The bill will be hailed by the administration as an important job creating effort with bipartisan support during the campaign. I am sure he is well aware of what the bill actually contains. But he couldn’t afford to be seen as firing year another round at the “job creators,” especially emerging and so-called small business job creators during an election year.
That would be so-o-o-o uncool, PP. /s
Why people still want to invest in pump and dump tech stocks is beyond me.
One of the revealing things in the discussion was Maloney talking about 4 years to get the “Credit Card Bill of Rights” passed, yet Obamanation dispenses with due process overnight with an Empirical Fiat.
This atrocity, along with the Dud-Flop codifying of TBTF hopefully educates the public to where Obamanation and the Dimocraps priorities lie. It may take Repugs to propose truly awful ideas, but it takes the Dimocraps to enact them.
Jobs Act creating jobs,is up down ? hell no.
Obama is even worse than GWBush…the guy had a blueprint from FDR on how to get out of a depression…..instead Obama pretended it was 1992 & governed like another corrupt creep,BClinton.
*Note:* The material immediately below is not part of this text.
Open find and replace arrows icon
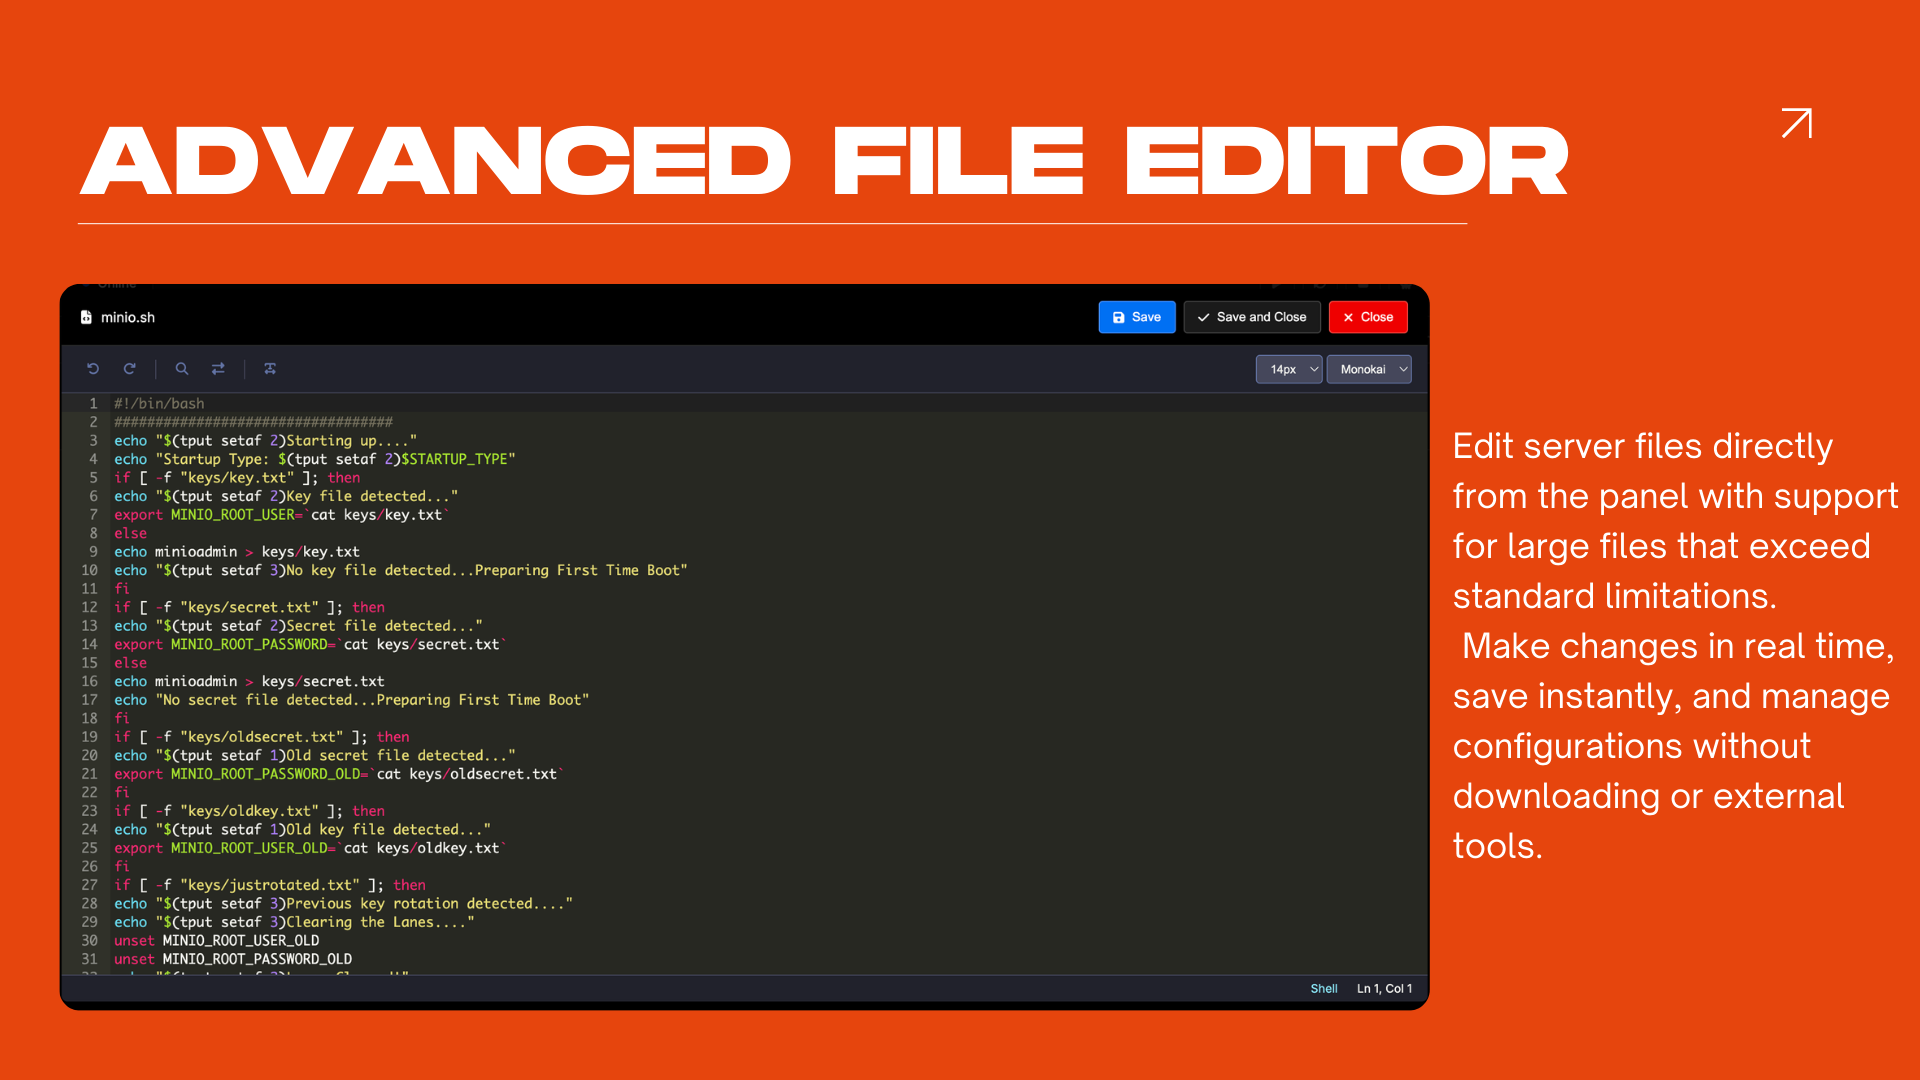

And the Democrats are just as disgusting as the GOP.
This was a gift to Wall St. To fill the coffers for a multibillion dollar run for the Presidency.
Is it just me, or does it seem like the average Americans are being treated like road kill being gutted by a bunch of vultures on Wall St and back in DC.
I think in the long run crap like this just scares big investors away from the US, and Wall St will compensate by more government mandates for citizens to buy crappy health insurance, or privatized Social Security.
With control of the MSM these pump and dump scams will be hyped to death. Also, the private equity groups will be encouraged to ravish small caps where employees are encouraged to invest in and bonused with stocks in lieu of wages. The pressure will be to hold or gamble; people’s retirements and employee’s compensation will be in that stock mix. It has great potential for stealing from the people who can’t fight back and can’t sell. Again.
If the Democrats take back the House Maloney is going to be the Chairman on the Financial Services Committee instead of Maxine Waters. Waters is next in line behind Barney Frank. Maloney has shown the establishment and the Banks that she is ready to play ball with them.